By Executive Editor
info@kampalagazette.com
The High Court Civil Division in Kampala has before its desks a case involving a British national and his Ugandan wife.
Jeremy Sage Wallington, 80, a British national, has been married to Catherine Sage Balimunsi for 20 years.
Court documents seen by this publication indicate that at the prime of the couple’s relationship, Wallington sold his home in England and invested the money in several properties and investments, including their marital home in Uganda. To his shock, however, Balimunsi applied for the cancellation of his visa “without reasonable justification, but with the intention of having the Applicant (Wallington) deported and depriving him of his property in Uganda.”
Wallington now states that he is unfairly being targeted for deportation by the Directorate of Citizenship and Immigration Control (DCIC), Ministry of Internal Affairs of Uganda.
The Attorney General and the DCIC (Responents), however, oppose the Application, stating that the Application is incompetent, frivous, misonceived and an abuse of the court process.
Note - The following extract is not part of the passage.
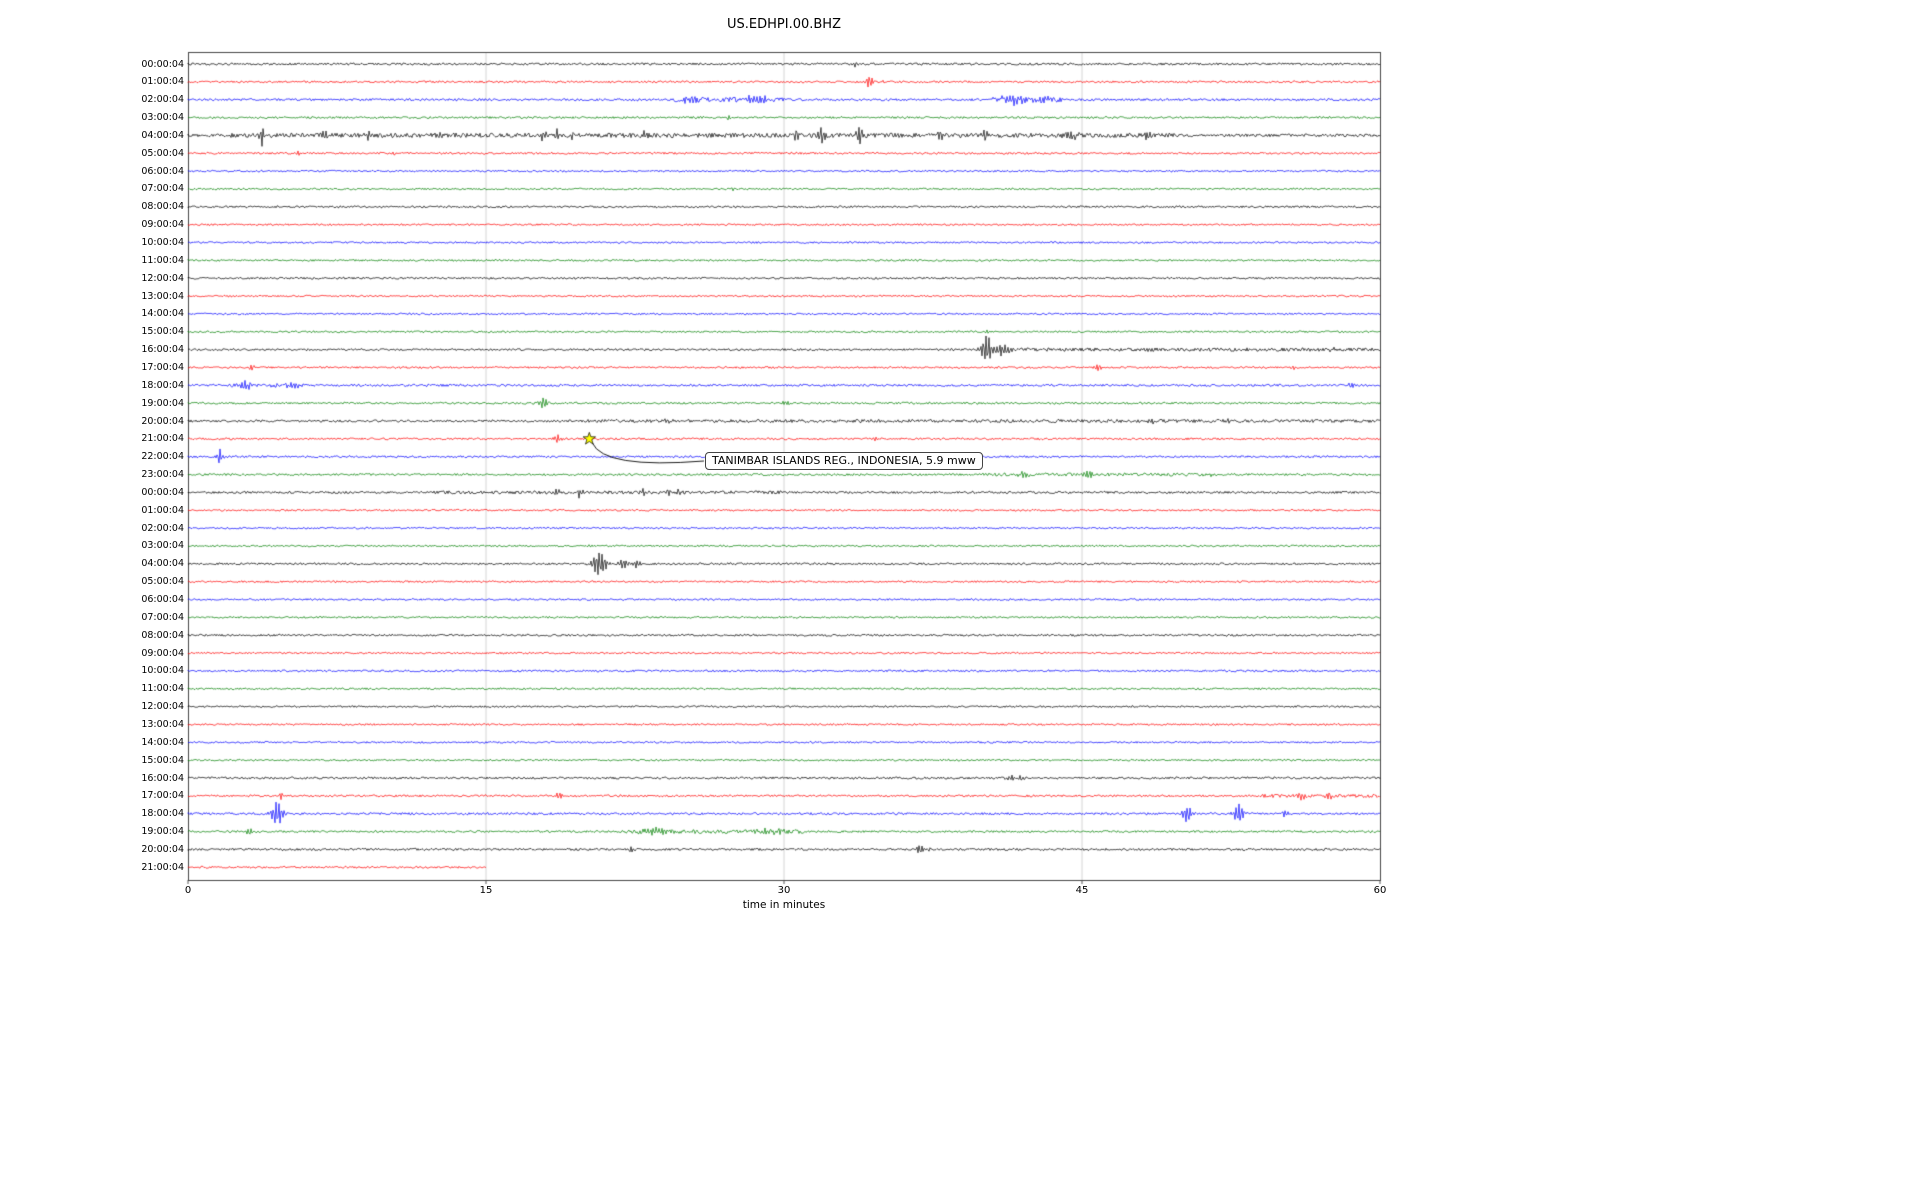 The height and width of the screenshot is (1200, 1920). Describe the element at coordinates (188, 890) in the screenshot. I see `x-tick-label: 0` at that location.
DCIC, in particular, states that the Applicant was issued with a special pass for three months on August 2022 and was advised to apply any other convenient facility upon expiry of the special pass, which he has not done. The Respondents claim that there is no prima facie-case with a trialable issue that has been demonstrated by the Applicant for the grant of a temporary injunction.
Wallington’s lawyer, Andrew Lubogo of Rwabogo & Co. Advocates, argues that the actions of the Attorney General and DCIC are illegal and wants an injunction.